Investors are betting that the bourse will be weighed down by Saudi Arabia’s surge in borrowing to make up for lower crude prices, which threatens to raise funding costs for banks and companies.
Economic growth had been supercharged by the government’s ambitious diversification plans. But with costs ballooning and oil prices low, the kingdom is “taking stock” of its spending priorities, Saudi Arabia’s finance minister has said.
The value of new projects awarded in the first half of 2025 tumbled 60 per cent from a year earlier, according to research firm ADCB and MEED Projects. The value of projects awarded in the second quarter of this year was the lowest for any quarter since 2021.
Plugging the gap left by oil prices, Saudi Arabia has leaned heavily on international capital markets. It was the biggest sovereign issuer of external bonds in emerging markets in 2024 and could be again this year, adding to a dollar debt stock that has grown rapidly in half a decade.

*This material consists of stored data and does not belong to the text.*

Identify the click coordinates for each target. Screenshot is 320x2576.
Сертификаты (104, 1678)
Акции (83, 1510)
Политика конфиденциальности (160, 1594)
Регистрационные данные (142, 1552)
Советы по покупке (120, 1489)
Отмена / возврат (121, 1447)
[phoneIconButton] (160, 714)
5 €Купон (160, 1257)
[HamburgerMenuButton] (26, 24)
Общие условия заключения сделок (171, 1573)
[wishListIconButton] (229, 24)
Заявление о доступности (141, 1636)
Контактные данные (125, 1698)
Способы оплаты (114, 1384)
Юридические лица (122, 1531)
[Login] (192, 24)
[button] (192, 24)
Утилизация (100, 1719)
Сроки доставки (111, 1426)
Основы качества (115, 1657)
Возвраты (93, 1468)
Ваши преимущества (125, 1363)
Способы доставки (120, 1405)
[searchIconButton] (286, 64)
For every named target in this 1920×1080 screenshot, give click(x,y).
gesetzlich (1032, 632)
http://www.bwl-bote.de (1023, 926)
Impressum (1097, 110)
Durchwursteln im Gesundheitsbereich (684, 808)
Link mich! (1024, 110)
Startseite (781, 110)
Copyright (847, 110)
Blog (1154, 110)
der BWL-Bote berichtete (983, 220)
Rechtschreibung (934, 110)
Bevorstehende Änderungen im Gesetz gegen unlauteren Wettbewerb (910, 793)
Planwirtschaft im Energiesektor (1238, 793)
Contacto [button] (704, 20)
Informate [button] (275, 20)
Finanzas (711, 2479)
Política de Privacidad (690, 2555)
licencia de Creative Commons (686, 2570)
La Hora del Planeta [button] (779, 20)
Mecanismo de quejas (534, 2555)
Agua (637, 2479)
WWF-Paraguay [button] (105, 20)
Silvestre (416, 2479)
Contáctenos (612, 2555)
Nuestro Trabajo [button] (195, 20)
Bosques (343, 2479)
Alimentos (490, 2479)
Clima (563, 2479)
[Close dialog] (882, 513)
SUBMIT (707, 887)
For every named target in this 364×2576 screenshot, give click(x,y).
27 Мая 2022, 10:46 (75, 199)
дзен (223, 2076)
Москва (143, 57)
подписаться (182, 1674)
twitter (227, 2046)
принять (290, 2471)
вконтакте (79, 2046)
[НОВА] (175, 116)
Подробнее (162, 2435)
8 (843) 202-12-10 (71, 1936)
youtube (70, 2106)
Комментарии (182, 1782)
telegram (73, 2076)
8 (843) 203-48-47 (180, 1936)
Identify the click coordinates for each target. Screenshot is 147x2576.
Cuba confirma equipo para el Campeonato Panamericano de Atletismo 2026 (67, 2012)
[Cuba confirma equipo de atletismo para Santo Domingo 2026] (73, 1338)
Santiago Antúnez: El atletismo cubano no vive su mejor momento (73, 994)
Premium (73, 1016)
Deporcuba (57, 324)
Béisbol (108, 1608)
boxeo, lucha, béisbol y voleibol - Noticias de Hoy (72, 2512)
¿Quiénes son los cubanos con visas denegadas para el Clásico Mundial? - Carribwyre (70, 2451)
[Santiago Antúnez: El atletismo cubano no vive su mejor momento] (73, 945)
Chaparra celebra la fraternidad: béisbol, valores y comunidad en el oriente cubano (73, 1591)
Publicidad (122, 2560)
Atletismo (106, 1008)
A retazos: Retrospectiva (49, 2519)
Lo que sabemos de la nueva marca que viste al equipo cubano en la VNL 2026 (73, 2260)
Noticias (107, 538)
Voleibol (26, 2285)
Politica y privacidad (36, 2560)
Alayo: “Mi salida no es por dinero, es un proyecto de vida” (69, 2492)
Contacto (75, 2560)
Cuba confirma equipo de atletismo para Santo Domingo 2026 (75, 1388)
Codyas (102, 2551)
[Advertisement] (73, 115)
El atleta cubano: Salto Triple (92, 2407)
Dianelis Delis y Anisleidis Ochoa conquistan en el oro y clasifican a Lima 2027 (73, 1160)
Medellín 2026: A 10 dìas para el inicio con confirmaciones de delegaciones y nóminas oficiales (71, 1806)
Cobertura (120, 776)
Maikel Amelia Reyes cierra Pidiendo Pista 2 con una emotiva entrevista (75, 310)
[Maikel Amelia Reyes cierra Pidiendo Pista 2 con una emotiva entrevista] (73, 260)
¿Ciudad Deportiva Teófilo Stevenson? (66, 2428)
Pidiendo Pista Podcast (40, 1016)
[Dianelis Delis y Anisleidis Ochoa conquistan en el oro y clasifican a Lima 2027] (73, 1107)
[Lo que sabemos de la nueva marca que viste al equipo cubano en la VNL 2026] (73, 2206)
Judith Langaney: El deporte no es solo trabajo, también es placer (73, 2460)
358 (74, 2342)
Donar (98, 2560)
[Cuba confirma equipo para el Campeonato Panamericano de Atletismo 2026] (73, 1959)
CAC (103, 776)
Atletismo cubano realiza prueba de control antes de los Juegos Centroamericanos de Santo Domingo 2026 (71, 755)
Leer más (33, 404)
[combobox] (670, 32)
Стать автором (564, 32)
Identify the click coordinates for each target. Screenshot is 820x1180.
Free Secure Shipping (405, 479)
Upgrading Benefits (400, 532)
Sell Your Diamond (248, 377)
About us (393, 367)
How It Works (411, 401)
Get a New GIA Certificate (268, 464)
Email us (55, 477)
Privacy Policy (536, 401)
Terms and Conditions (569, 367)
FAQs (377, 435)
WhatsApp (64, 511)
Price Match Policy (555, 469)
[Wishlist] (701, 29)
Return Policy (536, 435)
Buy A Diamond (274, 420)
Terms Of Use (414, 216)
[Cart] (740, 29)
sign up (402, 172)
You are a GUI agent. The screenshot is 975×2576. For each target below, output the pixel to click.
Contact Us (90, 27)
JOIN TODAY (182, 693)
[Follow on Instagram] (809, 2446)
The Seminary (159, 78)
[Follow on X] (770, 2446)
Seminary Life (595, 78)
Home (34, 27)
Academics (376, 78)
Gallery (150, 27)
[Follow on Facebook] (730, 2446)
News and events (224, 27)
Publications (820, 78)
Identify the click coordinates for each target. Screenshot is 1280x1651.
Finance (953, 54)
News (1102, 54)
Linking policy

Saudi 30-year bonds trade at a yield of about 6 per cent, only about a percentage point more than equivalent US Treasuries. But some funds are betting that the kingdom will have to pay up for international buyers to absorb more debt if oil prices continue to languish.
“There will be more and more [oil] supply from Saudi Arabia and the rest of OPEC+ coming on to markets,” said Dan Worth, a partner at Broad Reach, an emerging markets hedge fund. “We feel that Saudi debt is mispriced. We think that there is eventually going to be indigestion.”
The kingdom is still a long way from debt stress. At the end of 2024, its central bank had net foreign assets of $415bn, while Saudi Arabia’s debt is among the lowest as a share of GDP worldwide.
But a longtime current account surplus vanished last year and Saudi Arabia will be in deficit for the rest of this decade, the IMF said last month, as the kingdom increasingly finances itself with foreign capital in place of oil income.
Meanwhile, net foreign assets of Saudi banks, key buyers of government bonds, turned negative last year for the first time since 1993 as they borrowed more from abroad to fund lending at home.
“That liquidity squeeze and net selling from domestic investors is driving the ongoing derating of the [Saudi] stock market,” said JPMorgan analysts in a recent note.